Excelsior Energy, the Minneapolis company that has proposed building a power plant north of Taconite, Minn., said Wednesday that it has acquired a key parcel of land for the project.

The company purchased 240 acres for $190,000 in a court-supervised land sale in Itasca County. Court-appointed referee Andy Shaw, who supervised the sale, said a district judge must approve the transaction.

Tom Micheletti, CEO of Excelsior Energy, said the company isn't ready to build because it doesn't have a purchaser for the power. He said the land acquisition, along with options on adjacent property, gives the company control of the site.

He said Excelsior is talking to potential customers, hoping the retirement of older, coal-fired generators over the next few years will create a market for the project.

Known as the Mesaba Energy Project, it originally aimed to turn coal into gas and burn it for power, an innovative design developed with $40 million in state and federal funding. But that project is on the shelf, and the company now proposes to build one or two combined-cycle natural gas generators costing up to $1 billion.
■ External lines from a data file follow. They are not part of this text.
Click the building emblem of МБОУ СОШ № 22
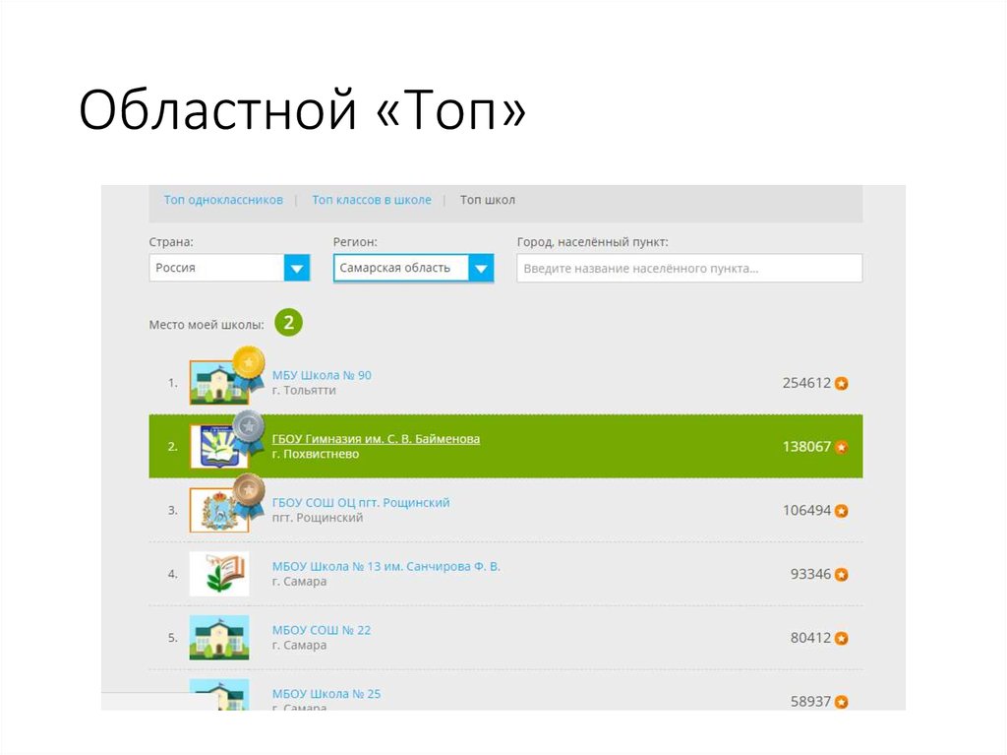The width and height of the screenshot is (1007, 755). point(219,637)
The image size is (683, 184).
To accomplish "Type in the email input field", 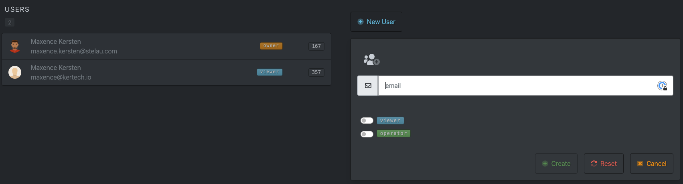I will [x=517, y=86].
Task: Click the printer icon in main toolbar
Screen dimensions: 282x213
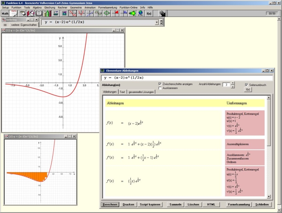Action: [56, 13]
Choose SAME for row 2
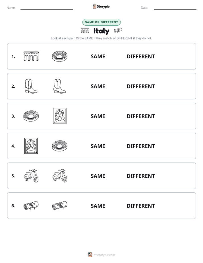Image resolution: width=203 pixels, height=263 pixels. pos(98,86)
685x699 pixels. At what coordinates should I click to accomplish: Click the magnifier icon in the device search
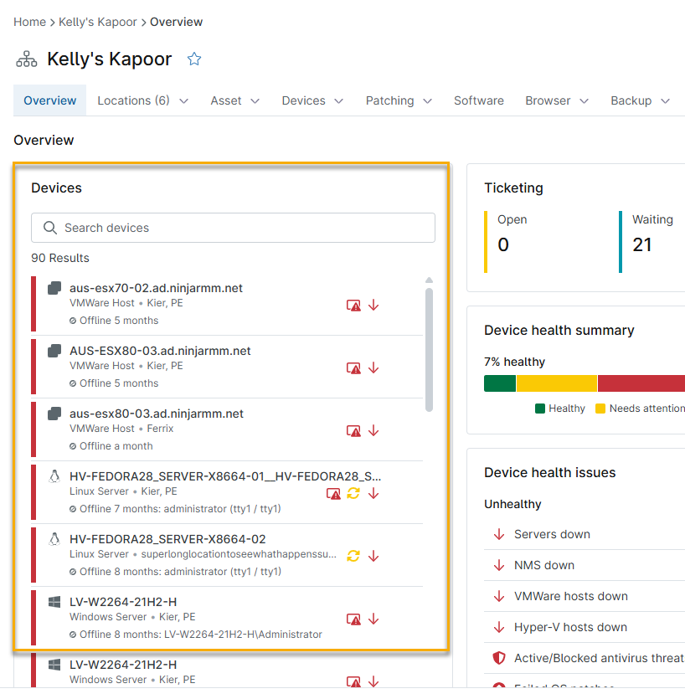click(x=50, y=228)
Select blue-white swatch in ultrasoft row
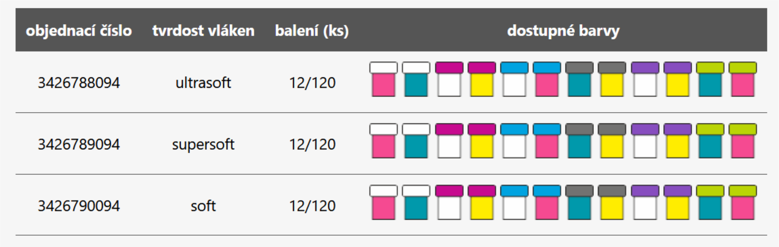Viewport: 779px width, 247px height. pyautogui.click(x=514, y=79)
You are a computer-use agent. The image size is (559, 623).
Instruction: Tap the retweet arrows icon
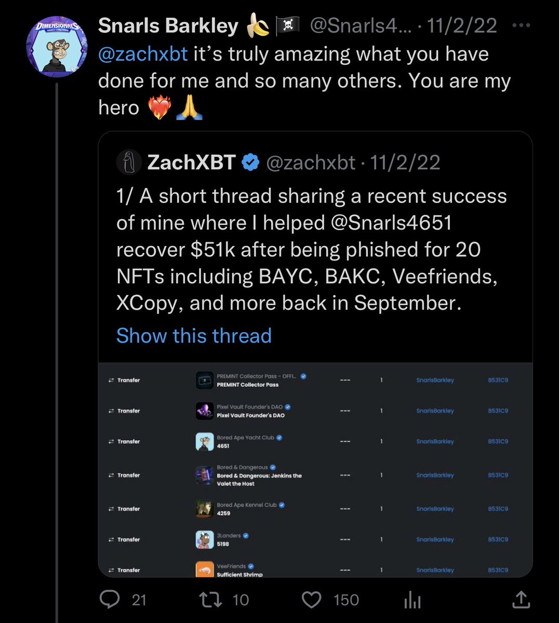click(211, 600)
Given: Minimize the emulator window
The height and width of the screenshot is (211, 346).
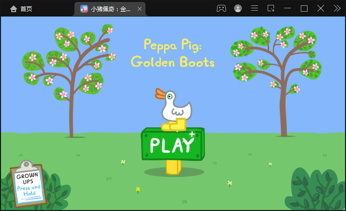Looking at the screenshot, I should pyautogui.click(x=288, y=8).
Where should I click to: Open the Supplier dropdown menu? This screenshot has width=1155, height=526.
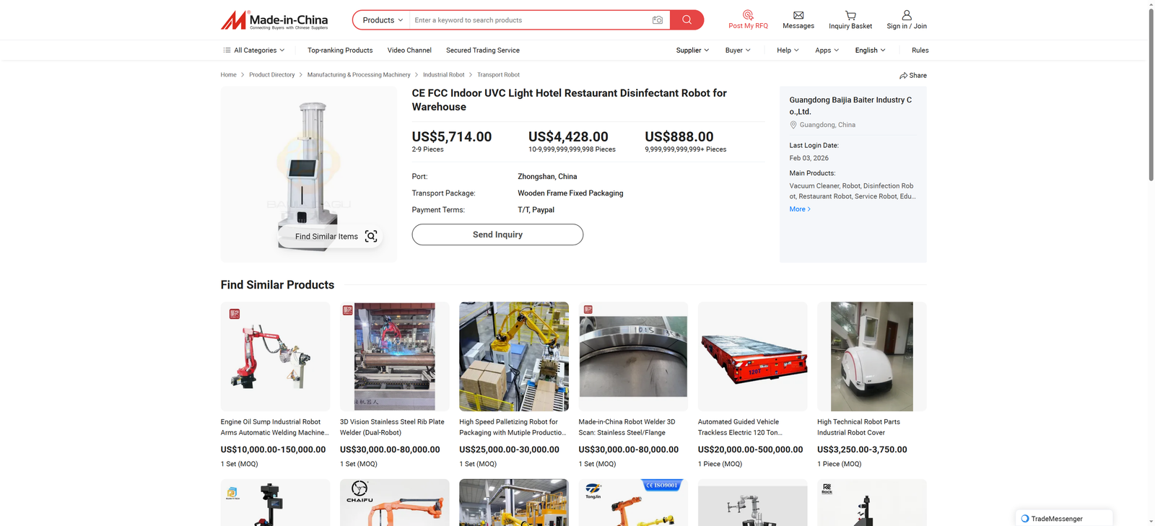[692, 51]
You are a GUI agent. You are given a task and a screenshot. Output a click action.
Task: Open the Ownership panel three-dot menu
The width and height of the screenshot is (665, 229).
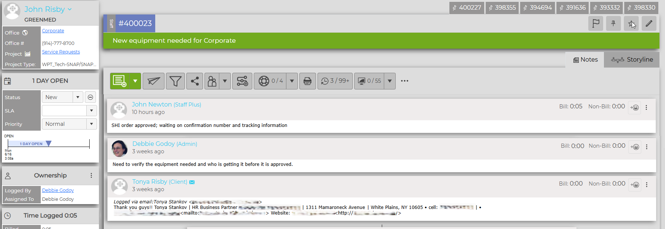[x=91, y=176]
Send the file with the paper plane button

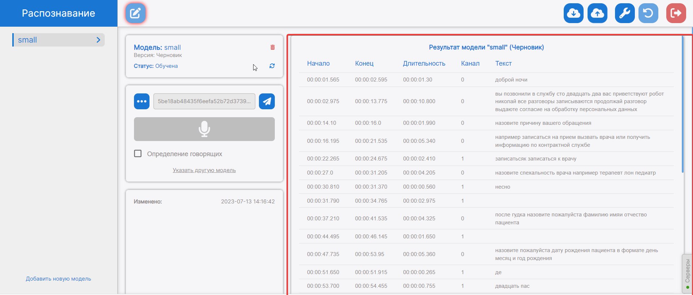point(267,101)
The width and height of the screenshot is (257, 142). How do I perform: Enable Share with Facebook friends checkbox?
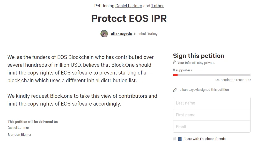click(174, 139)
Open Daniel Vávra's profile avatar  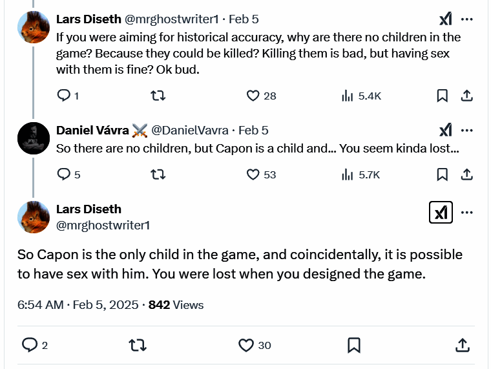[34, 138]
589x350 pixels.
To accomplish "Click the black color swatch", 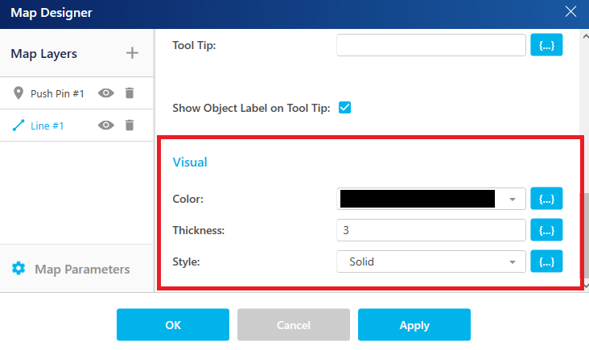I will point(418,199).
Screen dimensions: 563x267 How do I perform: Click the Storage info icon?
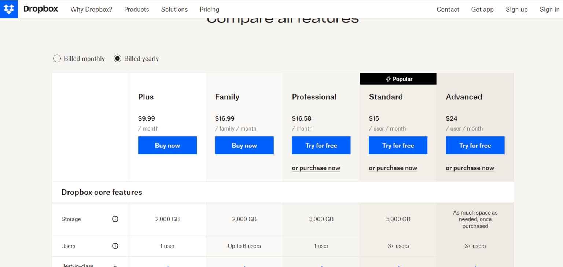click(115, 219)
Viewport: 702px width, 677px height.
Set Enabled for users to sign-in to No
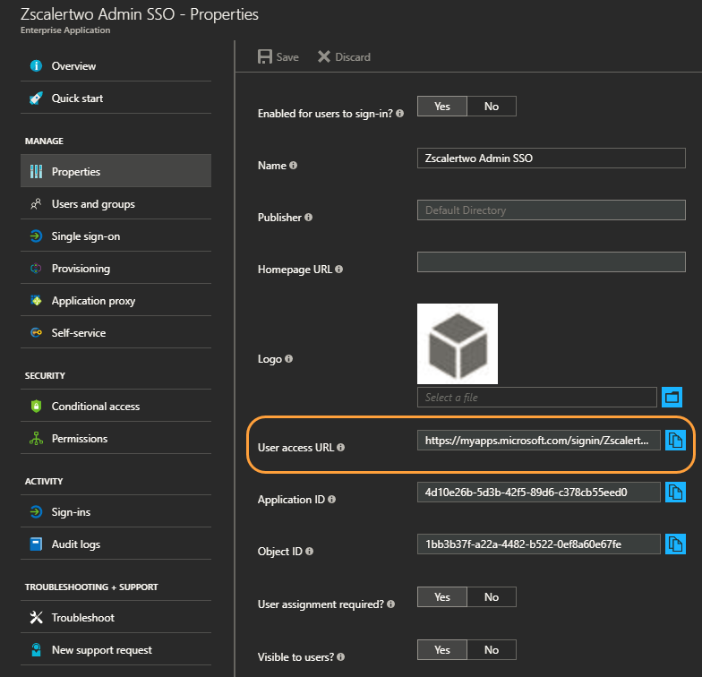coord(492,107)
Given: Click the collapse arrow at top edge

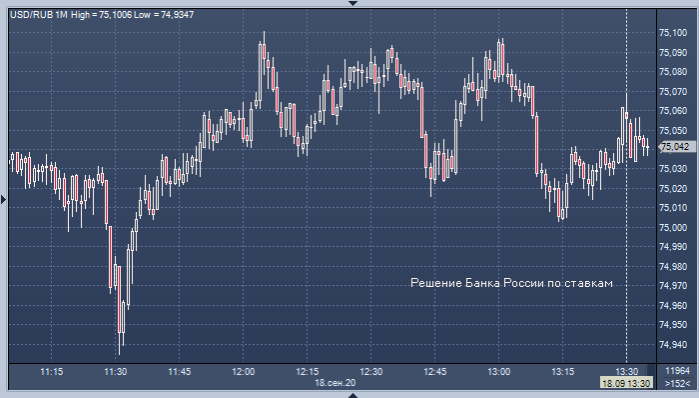Looking at the screenshot, I should [x=352, y=3].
The coal-gasification project had provoked opposition from a local group called Citizens Against the Mesaba Project. Charlotte Neigh, co-chair of the group, has a different view of the proposed natural gas project.

"If it comes down to building a natural gas plant to produce energy for which there is a demonstrable need, that takes away a whole lot of reasons for objecting to it," she said. "It is not the same six coal plants that nobody wants."

The land sale came under court jurisdiction because the tract's parcels had various owners. Shaw said one large property owner brought what is known as a partition action to settle disagreements over the fate of the land. A second, 80-acre parcel was sold to that property owner.